All three Republican votes from New Jersey will go to Kevin McCarthy when the U.S. House of Representatives meets on January 3 to elect a new Speaker.
Reps. Christopher Smith (R-Manchester) and Jeff Van Drew (R-Dennis), and Rep.-elect Thomas Kean, Jr. (R-Westfield) are all backing McCarthy, the New Jersey Globe has confirmed.
McCarthy has a complicated path to become speaker. He needs 218 votes to win the speakership when Republicans gain control of the chamber next month. With a 222-213 majority, McCarthy can only afford to lose four votes.
Rep. Andy Biggs (R-Arizona), a former chairman of the House Freedom Caucus, has announced that he will challenge McCarthy for speaker. He is one of five House Republicans that have refused to support McCarthy.

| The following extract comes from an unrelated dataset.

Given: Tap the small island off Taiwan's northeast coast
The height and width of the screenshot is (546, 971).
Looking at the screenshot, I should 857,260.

In a GOP caucus vote last month, McCarthy beat Biggs, 188-31, with five additional Republicans voting for someone else.
New Jersey’s congressional delegation will increase from two Republicans to three in January after Kean defeated two-term Rep. Tom Malinowski (D-Ringoes).
Kean has become a strong supporter of McCarthy, who came to New Jersey in July 2021 to help Kean launch his congressional run.
McCarthy also forged a relationship with Van Drew in 2019 when he helped convince the longtime Democratic officeholder to switch parties and become a Republican.
Smith is a longtime ally of McCarthy, backing him for House leadership posts for the last twelve years. McCarthy endorsed Smith for re-election to his 4th district House seat earlier this years.
If McCarthy is unable to secure 218 votes, the race for speaker would go to a second ballot for the first time since Frederick Gillett (R-Massachusetts) won on the 9th ballot in 1923.
The math for McCarthy could become easier if some Democrats vote present, a move that would lower the number of Republican votes he needs to win.
The 1859 race for Speaker of the House was won on the 44th ballot by a New Jerseyan, William Pennington, a former governor from the Whig Party who was elected to Congress as a Republican in 1858. One of two freshman congressmen to become Speaker – the other was Henry Clay – Pennington lost his own House seat in 1860 when Democrat Nehemiah Perry, a former assemblyman and Newark city councilman, ousted him by 400 votes.